Wat spieren doen Schaarskicks werken?
Inhoudsopgave:
Scissor kicks zijn een effectieve buikspieroefening. Het is met name handig omdat het kan worden aangepast aan een beginnende of ervaren sporter en geen extra uitrusting vereist. Voordat u een nieuwe oefening uitprobeert, is het nuttig om te begrijpen welke spieren worden gebruikt en hoe u de oefening correct kunt uitvoeren om letsel te voorkomen.
Video van de dag
Primaire spieren
De primaire spieren die betrokken zijn bij scissors zijn de heupbuigers en de transversale buik, de diepste spier in de maag. De heupbuigers werken tijdens het trainen om uw benen enigszins van de vloer te tillen en vast te houden. De transversale abdominis helpt bij het handhaven van uw stabiliteit, houding en balans. Het trekt ook de buikwand naar binnen en met behulp van de rectus abdominis en de schuine zijden houdt het de buik plat.

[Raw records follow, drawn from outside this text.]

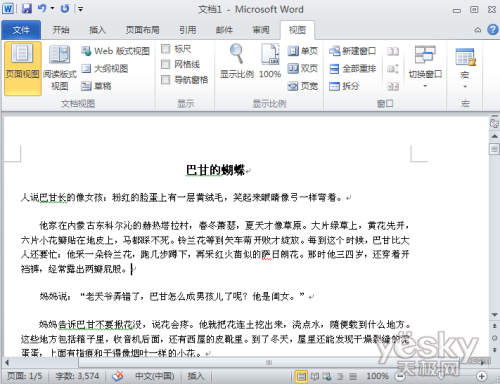Click zoom in plus on zoom slider
This screenshot has width=500, height=384.
481,376
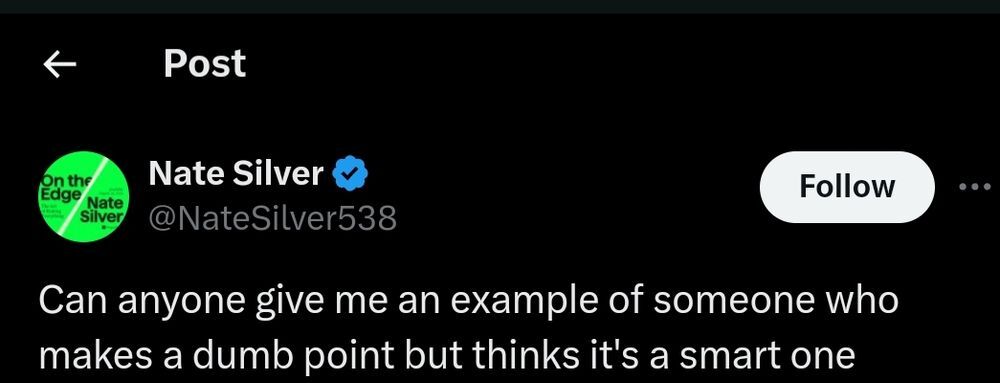Click the line 'makes a dumb point'
This screenshot has width=1000, height=383.
[x=446, y=356]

Omdat de dwarse abdominis bij zoveel dagelijkse bewegingen betrokken is, is het gunstig om de spier door oefening te versterken.
Andere spieren
Andere spieren die betrokken zijn bij schopschoppen zijn de rectus abdominis en de schuine standen. De musculus rectus abdominis loopt verticaal voor de romp en is oppervlakkiger dan de transversale buik. De obliques zijn twee verschillende spieren die bekend staan als de interne schuine en externe schuine zijden, en ze zijn betrokken bij rotatie en laterale buiging van de wervelkolom, evenals beweging en stabiliteit.
Juiste techniek
Het uitvoeren van schaarschoppen met onjuiste techniek kan uw onderrug belasten. Begin met liggend op een mat. Voordat je je benen van de grond tilt, schakel je je kern in door je voor te stellen dat je je navel naar je ruggengraat trekt en je onderrug plat op de mat drukt. Houd tijdens het oefenen je rug op de mat gedrukt.
Als u een beginner bent, tilt u uw benen op tot een hoek van 45 graden en houdt u uw knieën gebogen. Hoe lager en rechter je benen op de grond zijn, hoe uitdagender de oefening zal zijn. Spreid je benen naar de zijkant uit en kruist dan het ene been over het andere in het midden voordat je ze terugbrengt naar de startpositie voor één herhaling. Herhaal de beweging.
Tips en overwegingen
Andere oefeningen die gericht zijn op uw dwarse abdominis zijn omgekeerde crunches, zittende romprotaties en planken. Het is ook belangrijk om rekening te houden met de spierbalans - als u uw buikspieren aan het werk bent, moet u ook uw rugspieren versterken. Zoals met elk krachttrainingprogramma, is rust essentieel. Het American College of Sports Medicine adviseert dat je 48 uur wacht tussen krachttraining sessies, om je spieren de tijd te geven die ze nodig hebben om zichzelf te herstellen en te groeien.